Fishjam Usage
This integration is currently in beta.
Overview
Starting from v0.9.0, you can use react-native-executorch powered background blur integration in your Fishjam applications. The package react-native-executorch-webrtc exposes a hook, which returns a middleware for your camera streams. We plan to extend this to other models, such as text to speech, speech to text, or other vision models in the future.
Installation
Install the package with your package manager of choice. Make sure to also have react-native-executorch and a resource fetcher adapter installed (see Getting Started).
- NPM
- PNPM
- YARN
npm install react-native-executorch-webrtc
pnpm install react-native-executorch-webrtc
yarn add react-native-executorch-webrtc
The following peer dependencies must also be installed in your app:
@fishjam-cloud/react-native-client@fishjam-cloud/react-native-webrtcreact-native-executorch
Usage
The integration is built around the SELFIE_SEGMENTATION model that we export from react-native-executorch. It's the only model we currently support and tune for — the blur pipeline expects its specific input shape and output classes, so other segmentation models will not work correctly.

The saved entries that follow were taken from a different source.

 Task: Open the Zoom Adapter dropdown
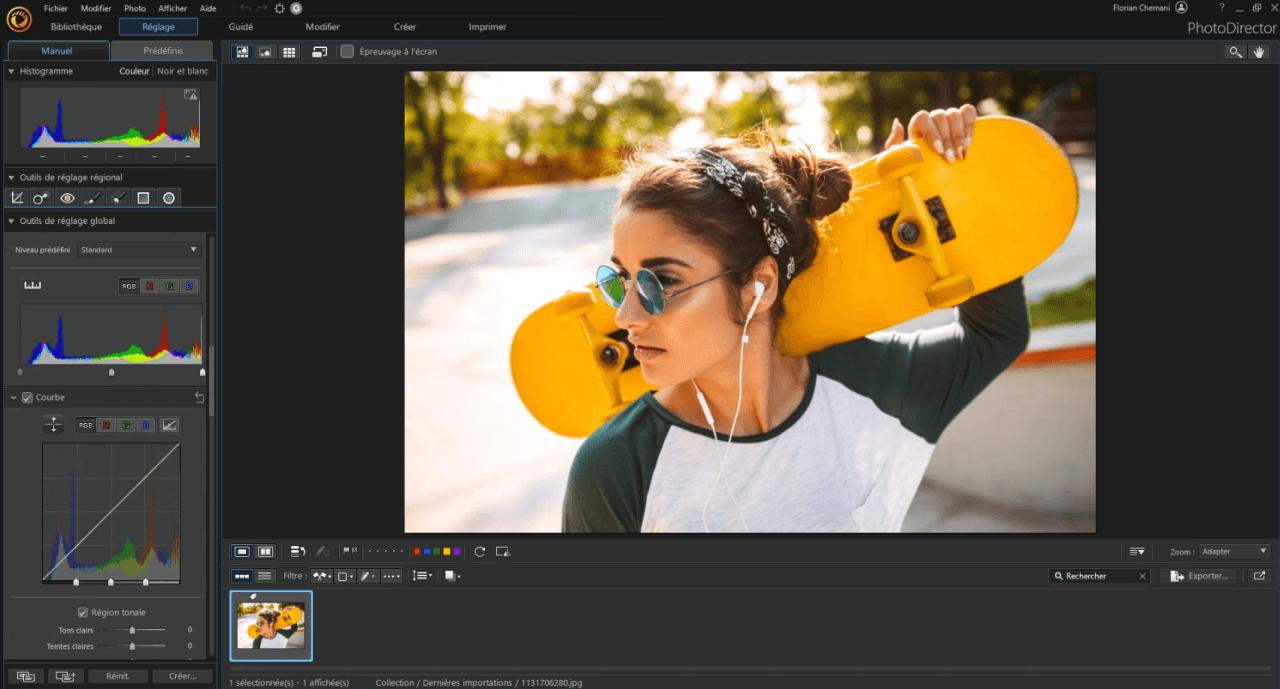1234,550
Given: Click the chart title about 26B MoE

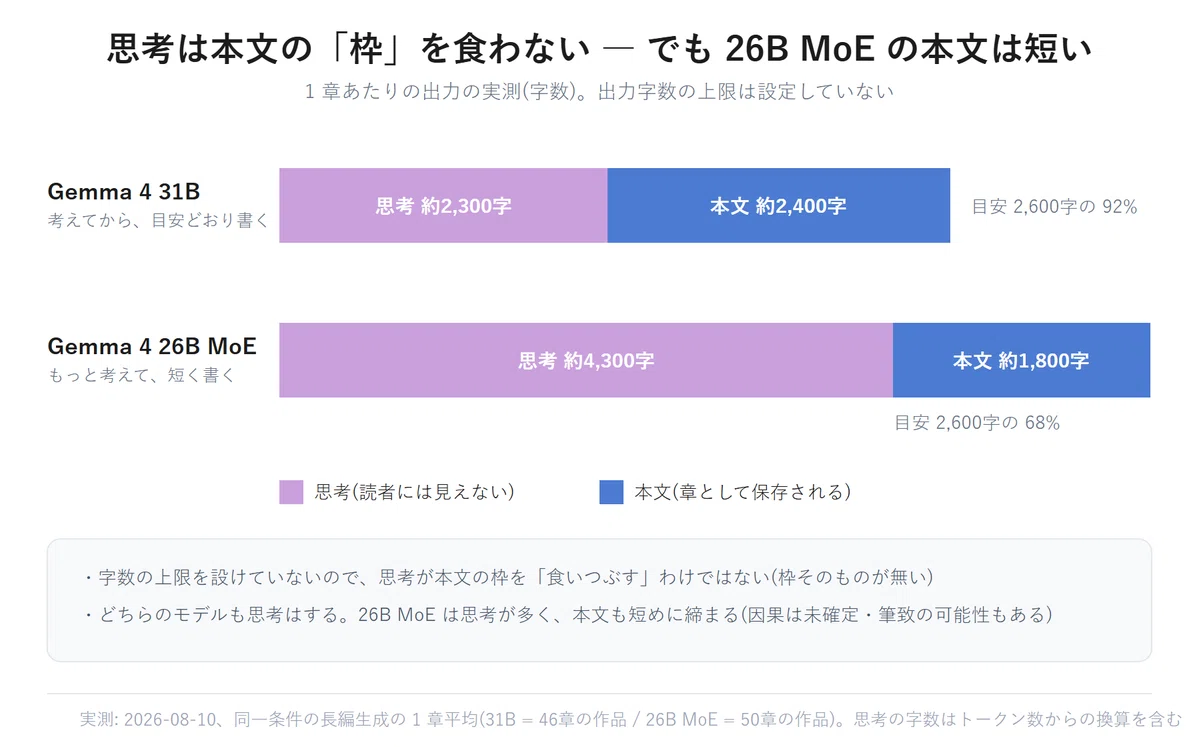Looking at the screenshot, I should [600, 49].
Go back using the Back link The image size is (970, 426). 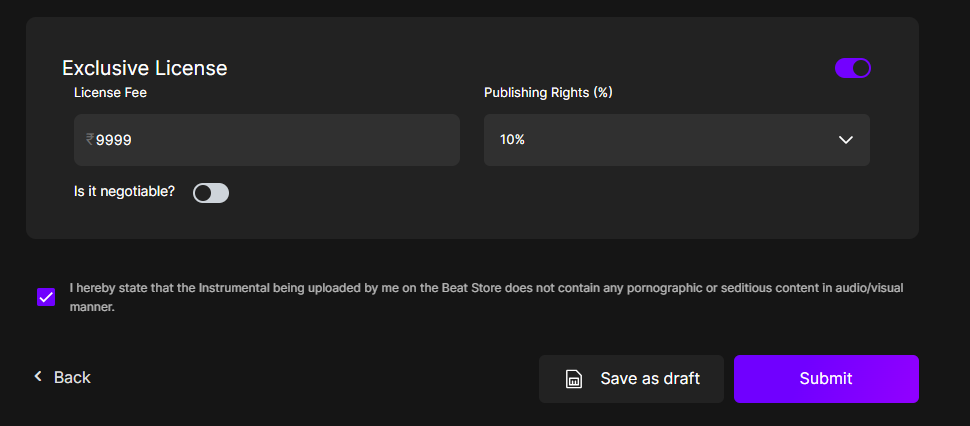pyautogui.click(x=71, y=377)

Use ResourceFetcher together with SELFIE_SEGMENTATION.modelSource to download (and cache) the model, then pass the resulting path to useBackgroundBlur. The returned blurMiddleware plugs into Fishjam's cameraTrackMiddleware.
import { useEffect, useState } from 'react';
import { Button, Text } from 'react-native';
import { ResourceFetcher, SELFIE_SEGMENTATION } from 'react-native-executorch';
import { useBackgroundBlur } from 'react-native-executorch-webrtc';
import { useCamera } from '@fishjam-cloud/react-native-client';
function VideoCall() {
const [modelUri, setModelUri] = useState<string | null>(null);
useEffect(() => {
ResourceFetcher.fetch(() => {}, SELFIE_SEGMENTATION.modelSource).then(
(paths) => paths?.[0] && setModelUri(paths[0])
);
}, []);
// Wait for the model to be available before mounting the hook —
// useBackgroundBlur expects a real path, not an empty string.
if (!modelUri) {
return <Text>Downloading model…</Text>;
}
return <VideoCallWithBlur modelUri={modelUri} />;
}
function VideoCallWithBlur({ modelUri }: { modelUri: string }) {
const [blurEnabled, setBlurEnabled] = useState(true);
const { blurMiddleware } = useBackgroundBlur({
modelUri,
blurRadius: 15,
});
useCamera({
cameraTrackMiddleware: blurEnabled ? blurMiddleware : undefined,
});
return (
<Button
title={blurEnabled ? 'Disable Blur' : 'Enable Blur'}
onPress={() => setBlurEnabled(!blurEnabled)}
/>
);
}
API
useBackgroundBlur(options)
| Option | Type | Description |
|---|---|---|
modelUri | string | Required. Path or file:// URI to the segmentation .pte model. |
blurRadius | number | Optional. Gaussian blur sigma applied to the background. Defaults to 12. |
Returns:
| Field | Type | Description |
|---|---|---|
blurMiddleware | TrackMiddleware | Pass to useCamera({ cameraTrackMiddleware }) to enable blur. |
The hook initializes the native processor on mount and releases it on unmount, so you don't need to manage its lifecycle manually.